The state attorney general, whose conviction the Supreme Court announced on Thursday, is the latest example, but not the only one. And not even the Popular Party senator José Manuel Baltar, the former Podemos deputy Alberto Rodríguez, the Catalan politicians convicted in the trial against processes in 2019, neither then-judge Baltasar Garzón in 2012, nor former socialist Interior Minister José Barrionuevo in 1998 were able to appeal their sentences. At most they have asked for protection before the Constitutional Court, which does not discuss the facts or the evaluation of the evidence: the protection appeal only verifies whether fundamental rights have been violated in the proceedings, in which case it can annul the sentence –as it partly did in 2024 with the conviction of Rodríguez.
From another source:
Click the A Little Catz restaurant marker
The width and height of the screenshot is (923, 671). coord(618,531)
It is the only path left for García Ortiz when his sentence is final.
The European Court of Human Rights, whose doctrine recognizes the right to a second instance and to which even convicted criminals can appeal, was ambiguous in the case of convicted criminals. “Privilege carries its own penance,” summarizes Javier Melero, professor of criminal law at Pompeu Fabra University and lawyer of one of the independence activists convicted in 2019 by the Supreme Court. “Strasbourg always says that the Spanish system has a problem, but it has not annulled the sentences because it believes that the fact that the Supreme Court judges you is a strengthened guarantee.”
Although the most recognizable people are politicians – all members of the Government, Congress and Senate, led by their presidents –, dozens of magistrates and prosecutors are also found before the Supreme Court, not only the General of the State, but also those in the Supreme Court chamber. Hundreds of defendants who in turn, when they are tried, drag their co-defendants into the same situation. Both the entrepreneur Víctor de Aldama and Koldo García, who in principle would have the right to the second degree because they are not qualified, will suffer the same fate as the former minister José Luis Ábalos, still a member of parliament and therefore qualified in the case of the masks: they will be tried in the first and only degree by the Supreme Court. If they are convicted, they will not be able to appeal.
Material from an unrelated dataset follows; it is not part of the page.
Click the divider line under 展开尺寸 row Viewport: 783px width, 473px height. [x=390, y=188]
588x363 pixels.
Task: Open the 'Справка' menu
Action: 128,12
Rodrigo Tena, notary and trustee of the Hay Derecho foundation, believes that beyond the specific case of those who have legal personality, dragging other non-certified people into the same situation could represent a serious problem before the Strasbourg Court. “It certainly seems to me that this is a fairly clear weakening of the guarantees in the criminal process for those who are not politicians,” he says. Santiago Torres, lawyer and former magistrate, agrees. “It has always seemed to me that this is in conflict with the doctrine of the European Court of Human Rights, which recognizes this right at a second instance. Even in the case of the Attorney General, if you notice, he had this right during the investigations: they were organized in such a way that an appeals chamber resolved the appeals.” But not so in the sentence.
“It is a problem that is good to explain, but which has no solution”, says the professor emeritus of criminal law Luis Arroyo Zapatero, who is in favor of maintaining the arrests. It has no solution because there can be no higher court than the Supreme Court. “The second case has the same reason as measurement: people judge them with more equanimity, which is usually the result of experience,” he says. Arroyo Zapatero, however, in the case of García Ortiz believes that there was a previous problem, which will reach the Court of Guarantee: “The Constitutional Court does not examine the evidence, unless it is manifestly insufficient. And here the evidence was obtained in a very dubious way”, he says regarding the acts of the Attorney General’s Office ordered by the investigating judge.
“It’s not just that he was prevented from appealing to another level, it’s that the chamber of five that accused him is the same chamber, together with two others, that tried him,” explains Perfecto Andrés Ibáñez, magistrate emeritus of the Supreme Court. in his book Third in contentionIbáñez questions the value of politicians’ ability because it can hardly be separated from its privileged nature. The Hay Derecho Foundation advocates its abolition or minimization. “In France, for example, the President of the Republic, the Prime Minister and the members of the Government are registered. Here it might make sense, but nothing more”, assures the notary Tena. The sentence against García Ortiz will be final as soon as it is pronounced.